The order was given on Tuesday in Abuja by the House Ad-hoc Committee on Tax Deductions from Civil and Public Servants’ Earnings and Bank Charges, which is probing a wave of complaints regarding persistent deductions—ranging from SMS alerts to account maintenance and transfer charges.
During the committee’s session, Chairman Rep. Kelechi Nwogu accused commercial banks of engaging in systematic and unlawful financial practices, describing many of the deductions imposed on customers as questionable and lacking transparency.
“Commercial banks are perpetrating illegality by deducting inexplicable charges from civil servants, public servants and other customers’ bank accounts without remittances,” Nwogu said.
He expressed concern that banks routinely impose an array of charges without clear justification, raising questions about whether the funds are being properly collected, accounted for, or remitted to the appropriate authorities.
Reaffirming the committee’s mandate, Nwogu stressed that the panel intends to ensure that every deduction is legally approved, accurately computed, and “rightly used.”
“Our mandate is clear. All deductions or charges must be deducted rightly, fined rightly, and used rightly,” he said.

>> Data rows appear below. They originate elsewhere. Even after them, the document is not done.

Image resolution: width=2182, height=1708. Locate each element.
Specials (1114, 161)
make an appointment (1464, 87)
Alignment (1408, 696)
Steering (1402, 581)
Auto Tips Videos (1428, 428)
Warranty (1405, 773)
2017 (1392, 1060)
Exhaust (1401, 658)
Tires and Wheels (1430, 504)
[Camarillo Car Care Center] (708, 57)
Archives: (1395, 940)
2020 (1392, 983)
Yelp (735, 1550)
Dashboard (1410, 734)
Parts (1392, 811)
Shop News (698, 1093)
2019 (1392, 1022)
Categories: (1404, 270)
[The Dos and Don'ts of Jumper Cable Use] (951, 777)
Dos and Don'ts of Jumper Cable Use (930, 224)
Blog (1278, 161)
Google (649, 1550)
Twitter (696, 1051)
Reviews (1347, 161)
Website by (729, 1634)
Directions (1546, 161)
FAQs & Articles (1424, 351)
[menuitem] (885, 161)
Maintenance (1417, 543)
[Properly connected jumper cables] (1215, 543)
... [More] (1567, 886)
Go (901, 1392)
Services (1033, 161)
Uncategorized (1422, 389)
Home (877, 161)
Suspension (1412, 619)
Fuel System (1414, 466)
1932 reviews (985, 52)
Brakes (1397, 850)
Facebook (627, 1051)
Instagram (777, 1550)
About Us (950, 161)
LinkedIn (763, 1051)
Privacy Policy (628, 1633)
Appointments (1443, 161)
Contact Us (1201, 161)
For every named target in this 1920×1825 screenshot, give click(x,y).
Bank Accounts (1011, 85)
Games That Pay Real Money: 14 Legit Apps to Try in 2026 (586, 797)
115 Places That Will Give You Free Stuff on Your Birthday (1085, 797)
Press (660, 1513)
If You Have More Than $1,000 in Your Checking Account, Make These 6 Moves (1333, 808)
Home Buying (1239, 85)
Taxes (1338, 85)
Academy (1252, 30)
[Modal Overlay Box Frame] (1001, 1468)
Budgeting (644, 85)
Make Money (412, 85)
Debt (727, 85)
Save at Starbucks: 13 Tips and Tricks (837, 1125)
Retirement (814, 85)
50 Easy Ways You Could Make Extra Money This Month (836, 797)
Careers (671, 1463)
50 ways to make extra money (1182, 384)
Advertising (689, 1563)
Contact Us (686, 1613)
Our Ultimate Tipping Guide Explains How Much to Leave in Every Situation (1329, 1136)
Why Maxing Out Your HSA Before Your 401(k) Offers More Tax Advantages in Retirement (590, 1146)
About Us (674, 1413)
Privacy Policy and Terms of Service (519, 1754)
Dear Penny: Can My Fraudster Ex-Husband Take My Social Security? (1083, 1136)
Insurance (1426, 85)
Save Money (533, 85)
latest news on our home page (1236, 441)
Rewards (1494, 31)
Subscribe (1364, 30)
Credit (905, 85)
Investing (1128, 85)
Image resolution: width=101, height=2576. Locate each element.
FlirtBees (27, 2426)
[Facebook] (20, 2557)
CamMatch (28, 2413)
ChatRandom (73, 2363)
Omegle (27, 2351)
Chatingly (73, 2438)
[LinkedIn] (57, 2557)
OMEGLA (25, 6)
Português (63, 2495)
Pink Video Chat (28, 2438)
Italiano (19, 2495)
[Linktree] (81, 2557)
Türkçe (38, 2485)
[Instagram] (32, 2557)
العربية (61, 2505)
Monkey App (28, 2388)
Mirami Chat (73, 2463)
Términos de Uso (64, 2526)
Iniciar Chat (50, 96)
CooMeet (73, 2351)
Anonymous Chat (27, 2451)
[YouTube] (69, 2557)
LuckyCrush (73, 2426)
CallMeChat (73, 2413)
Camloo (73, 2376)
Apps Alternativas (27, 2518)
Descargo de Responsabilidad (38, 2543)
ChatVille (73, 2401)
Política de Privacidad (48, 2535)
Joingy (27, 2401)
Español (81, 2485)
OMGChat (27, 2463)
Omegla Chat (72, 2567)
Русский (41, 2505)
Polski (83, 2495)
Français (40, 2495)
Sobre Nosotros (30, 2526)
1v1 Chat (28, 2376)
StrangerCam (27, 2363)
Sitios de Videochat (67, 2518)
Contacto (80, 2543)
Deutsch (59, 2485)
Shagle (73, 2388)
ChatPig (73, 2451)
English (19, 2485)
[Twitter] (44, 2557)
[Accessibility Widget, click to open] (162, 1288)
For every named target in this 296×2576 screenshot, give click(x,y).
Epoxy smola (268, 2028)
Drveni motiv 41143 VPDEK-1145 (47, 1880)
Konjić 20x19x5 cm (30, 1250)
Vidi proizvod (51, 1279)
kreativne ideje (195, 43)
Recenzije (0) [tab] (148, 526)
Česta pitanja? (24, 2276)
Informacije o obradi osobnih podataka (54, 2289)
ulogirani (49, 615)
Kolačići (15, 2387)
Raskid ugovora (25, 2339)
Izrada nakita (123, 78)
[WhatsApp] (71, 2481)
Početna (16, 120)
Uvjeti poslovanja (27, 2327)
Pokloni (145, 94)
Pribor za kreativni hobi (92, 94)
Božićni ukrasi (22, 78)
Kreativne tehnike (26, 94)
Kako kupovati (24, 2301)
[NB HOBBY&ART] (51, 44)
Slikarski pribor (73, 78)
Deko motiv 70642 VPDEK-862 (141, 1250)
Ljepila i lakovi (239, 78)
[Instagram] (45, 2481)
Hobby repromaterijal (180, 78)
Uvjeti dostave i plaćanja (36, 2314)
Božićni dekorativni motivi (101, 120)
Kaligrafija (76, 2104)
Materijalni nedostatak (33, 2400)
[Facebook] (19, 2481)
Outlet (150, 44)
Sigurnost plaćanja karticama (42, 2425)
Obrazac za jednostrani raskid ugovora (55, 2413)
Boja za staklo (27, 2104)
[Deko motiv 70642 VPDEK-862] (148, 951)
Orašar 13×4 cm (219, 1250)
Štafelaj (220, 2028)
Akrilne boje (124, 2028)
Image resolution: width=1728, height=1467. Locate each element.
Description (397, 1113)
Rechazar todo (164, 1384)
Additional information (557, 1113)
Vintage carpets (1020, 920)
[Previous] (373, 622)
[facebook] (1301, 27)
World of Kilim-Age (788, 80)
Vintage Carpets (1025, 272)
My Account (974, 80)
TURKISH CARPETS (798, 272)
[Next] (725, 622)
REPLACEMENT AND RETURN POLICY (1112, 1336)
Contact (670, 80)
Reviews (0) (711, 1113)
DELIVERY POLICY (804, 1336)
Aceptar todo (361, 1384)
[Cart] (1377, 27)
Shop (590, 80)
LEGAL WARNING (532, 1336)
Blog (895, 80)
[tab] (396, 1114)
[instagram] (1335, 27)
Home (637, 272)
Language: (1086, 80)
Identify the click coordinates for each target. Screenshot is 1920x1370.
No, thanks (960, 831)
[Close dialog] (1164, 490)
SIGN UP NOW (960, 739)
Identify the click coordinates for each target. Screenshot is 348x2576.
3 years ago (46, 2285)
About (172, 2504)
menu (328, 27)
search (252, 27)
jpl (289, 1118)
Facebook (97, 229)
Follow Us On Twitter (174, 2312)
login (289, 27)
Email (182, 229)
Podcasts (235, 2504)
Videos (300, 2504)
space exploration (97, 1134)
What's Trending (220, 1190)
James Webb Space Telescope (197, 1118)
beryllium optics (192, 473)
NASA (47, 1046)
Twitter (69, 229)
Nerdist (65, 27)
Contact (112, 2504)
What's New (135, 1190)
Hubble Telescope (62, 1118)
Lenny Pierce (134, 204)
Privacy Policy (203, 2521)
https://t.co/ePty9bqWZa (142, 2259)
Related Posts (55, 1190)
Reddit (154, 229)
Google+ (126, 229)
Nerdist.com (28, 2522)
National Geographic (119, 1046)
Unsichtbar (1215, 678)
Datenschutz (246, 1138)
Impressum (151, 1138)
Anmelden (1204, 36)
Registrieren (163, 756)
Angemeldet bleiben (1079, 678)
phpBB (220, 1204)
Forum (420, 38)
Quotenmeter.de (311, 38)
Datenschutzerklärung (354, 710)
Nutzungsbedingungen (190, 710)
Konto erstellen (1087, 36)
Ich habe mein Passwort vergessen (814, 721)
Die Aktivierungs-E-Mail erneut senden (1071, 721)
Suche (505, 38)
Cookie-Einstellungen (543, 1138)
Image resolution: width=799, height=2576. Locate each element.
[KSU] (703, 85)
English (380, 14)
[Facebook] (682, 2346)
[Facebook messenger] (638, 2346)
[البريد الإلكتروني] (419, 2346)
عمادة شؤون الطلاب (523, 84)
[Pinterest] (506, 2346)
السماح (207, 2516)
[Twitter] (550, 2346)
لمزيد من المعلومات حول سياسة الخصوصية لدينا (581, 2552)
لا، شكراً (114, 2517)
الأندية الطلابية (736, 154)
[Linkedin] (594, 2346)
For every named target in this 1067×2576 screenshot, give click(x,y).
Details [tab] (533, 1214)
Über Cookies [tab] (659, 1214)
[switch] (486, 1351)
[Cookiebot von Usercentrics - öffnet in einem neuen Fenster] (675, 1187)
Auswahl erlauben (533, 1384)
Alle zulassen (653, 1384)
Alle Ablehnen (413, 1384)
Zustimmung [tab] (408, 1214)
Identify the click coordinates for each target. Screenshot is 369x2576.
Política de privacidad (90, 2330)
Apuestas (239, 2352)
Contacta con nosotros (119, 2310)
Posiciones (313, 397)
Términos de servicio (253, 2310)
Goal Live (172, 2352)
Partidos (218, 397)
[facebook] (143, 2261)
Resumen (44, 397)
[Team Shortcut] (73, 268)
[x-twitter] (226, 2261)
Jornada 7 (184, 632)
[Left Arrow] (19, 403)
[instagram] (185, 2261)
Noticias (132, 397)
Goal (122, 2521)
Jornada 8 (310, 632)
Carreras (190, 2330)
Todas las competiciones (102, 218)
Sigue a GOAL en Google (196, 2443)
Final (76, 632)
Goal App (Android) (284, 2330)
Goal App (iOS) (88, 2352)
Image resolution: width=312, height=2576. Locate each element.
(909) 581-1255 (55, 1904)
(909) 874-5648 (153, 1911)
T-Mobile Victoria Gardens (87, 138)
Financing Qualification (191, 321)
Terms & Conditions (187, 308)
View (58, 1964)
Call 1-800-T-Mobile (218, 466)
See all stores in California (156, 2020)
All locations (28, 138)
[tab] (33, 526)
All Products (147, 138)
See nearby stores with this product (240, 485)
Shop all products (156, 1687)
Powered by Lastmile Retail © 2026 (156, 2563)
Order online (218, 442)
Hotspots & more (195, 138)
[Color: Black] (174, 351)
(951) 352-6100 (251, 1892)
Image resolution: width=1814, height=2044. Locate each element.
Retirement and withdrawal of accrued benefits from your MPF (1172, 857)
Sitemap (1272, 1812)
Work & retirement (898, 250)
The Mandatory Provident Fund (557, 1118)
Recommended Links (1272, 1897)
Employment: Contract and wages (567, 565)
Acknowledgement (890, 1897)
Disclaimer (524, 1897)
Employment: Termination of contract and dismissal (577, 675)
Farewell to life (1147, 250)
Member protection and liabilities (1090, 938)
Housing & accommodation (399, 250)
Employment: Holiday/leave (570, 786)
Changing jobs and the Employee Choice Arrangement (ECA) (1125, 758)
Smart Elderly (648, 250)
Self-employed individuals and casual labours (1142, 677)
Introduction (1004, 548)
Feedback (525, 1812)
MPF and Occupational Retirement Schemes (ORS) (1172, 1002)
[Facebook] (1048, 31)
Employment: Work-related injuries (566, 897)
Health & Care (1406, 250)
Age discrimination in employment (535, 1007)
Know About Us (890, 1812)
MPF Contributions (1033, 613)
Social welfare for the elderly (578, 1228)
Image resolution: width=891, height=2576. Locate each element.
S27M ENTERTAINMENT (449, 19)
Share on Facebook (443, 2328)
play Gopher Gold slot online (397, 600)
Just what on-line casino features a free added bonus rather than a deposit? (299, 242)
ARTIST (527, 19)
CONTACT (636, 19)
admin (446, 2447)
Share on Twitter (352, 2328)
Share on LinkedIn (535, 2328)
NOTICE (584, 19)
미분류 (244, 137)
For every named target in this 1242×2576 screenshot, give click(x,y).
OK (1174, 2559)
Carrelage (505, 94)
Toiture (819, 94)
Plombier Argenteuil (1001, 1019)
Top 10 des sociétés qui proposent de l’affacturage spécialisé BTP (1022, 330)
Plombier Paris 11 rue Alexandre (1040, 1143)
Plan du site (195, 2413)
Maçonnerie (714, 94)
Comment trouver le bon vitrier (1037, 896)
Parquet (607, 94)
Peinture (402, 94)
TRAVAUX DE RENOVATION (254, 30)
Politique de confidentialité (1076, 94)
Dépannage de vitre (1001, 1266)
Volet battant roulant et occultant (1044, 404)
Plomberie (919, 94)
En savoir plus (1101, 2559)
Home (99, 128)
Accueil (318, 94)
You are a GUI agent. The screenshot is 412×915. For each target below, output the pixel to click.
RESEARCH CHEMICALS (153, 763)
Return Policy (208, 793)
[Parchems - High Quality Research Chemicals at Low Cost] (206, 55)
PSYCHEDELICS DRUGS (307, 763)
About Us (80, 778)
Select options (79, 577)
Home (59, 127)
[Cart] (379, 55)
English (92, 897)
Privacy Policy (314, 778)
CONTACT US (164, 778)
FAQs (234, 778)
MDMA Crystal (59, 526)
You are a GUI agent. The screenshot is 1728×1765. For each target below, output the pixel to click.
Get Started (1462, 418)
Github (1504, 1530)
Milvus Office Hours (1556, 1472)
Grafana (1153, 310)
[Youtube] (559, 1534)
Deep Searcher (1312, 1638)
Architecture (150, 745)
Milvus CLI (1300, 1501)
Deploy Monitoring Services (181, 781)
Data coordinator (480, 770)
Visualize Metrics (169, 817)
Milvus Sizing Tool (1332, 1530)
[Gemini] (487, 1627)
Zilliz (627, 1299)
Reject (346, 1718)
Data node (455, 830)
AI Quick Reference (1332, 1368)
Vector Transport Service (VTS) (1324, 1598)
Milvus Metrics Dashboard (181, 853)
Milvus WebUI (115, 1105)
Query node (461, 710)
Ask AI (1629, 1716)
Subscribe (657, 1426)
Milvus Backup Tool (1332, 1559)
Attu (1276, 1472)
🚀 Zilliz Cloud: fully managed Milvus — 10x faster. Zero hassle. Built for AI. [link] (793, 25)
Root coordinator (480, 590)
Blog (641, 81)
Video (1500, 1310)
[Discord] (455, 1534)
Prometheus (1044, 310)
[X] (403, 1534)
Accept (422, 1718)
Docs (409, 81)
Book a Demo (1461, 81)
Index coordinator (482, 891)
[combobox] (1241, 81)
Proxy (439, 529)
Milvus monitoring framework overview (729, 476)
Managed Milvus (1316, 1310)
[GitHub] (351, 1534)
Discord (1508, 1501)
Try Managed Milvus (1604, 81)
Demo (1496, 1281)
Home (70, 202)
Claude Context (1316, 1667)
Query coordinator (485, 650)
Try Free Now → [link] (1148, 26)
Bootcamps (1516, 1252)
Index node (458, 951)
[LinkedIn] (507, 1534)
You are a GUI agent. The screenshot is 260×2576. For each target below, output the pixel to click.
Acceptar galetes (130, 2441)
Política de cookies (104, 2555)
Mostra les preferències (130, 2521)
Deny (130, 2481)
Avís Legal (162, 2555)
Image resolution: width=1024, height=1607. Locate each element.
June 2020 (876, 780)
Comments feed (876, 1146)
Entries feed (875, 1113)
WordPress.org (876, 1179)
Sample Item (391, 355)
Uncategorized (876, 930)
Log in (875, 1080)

To achieve this, the committee has extended invitations to the Federal Ministry of Finance, while also collaborating with the Office of the Accountant-General of the Federation, the Economic and Financial Crimes Commission (EFCC), and all commercial banks nationwide.
Nwogu issued a firm warning to the banks that the committee would not accept representatives in place of their chief executives.
“You cannot appear here without an identity. We are not here on our own. We are here on the mandate of the people that elected us into parliament,” he said.
He directed all banks to submit the relevant documents requested by the committee on or before Monday, setting a four-day ultimatum for full compliance.
The panel is scheduled to reconvene next Wednesday, during which the CEOs will be placed on oath before questioning begins.
According to Nwogu, banks that fail to meet the deadline will face sanctions, as the House panel is determined to fully uncover the cause of what it described as spurious and unjustified charges imposed on millions of account holders across the country.
The probe comes amid broader concerns highlighted in the Central Bank of Nigeria’s Business Expectations Survey Report (September 2025), which identified high bank charges (70.8), multiple taxes (70.8), and poor infrastructure (70.7) as the top constraints facing Nigerian businesses.
Despite these challenges, the CBN survey indicated that businesses still expressed a modest level of optimism regarding future economic conditions.
The House committee insists that the ongoing investigation will help uncover systemic irregularities and ensure greater transparency and fairness in Nigeria’s banking sector.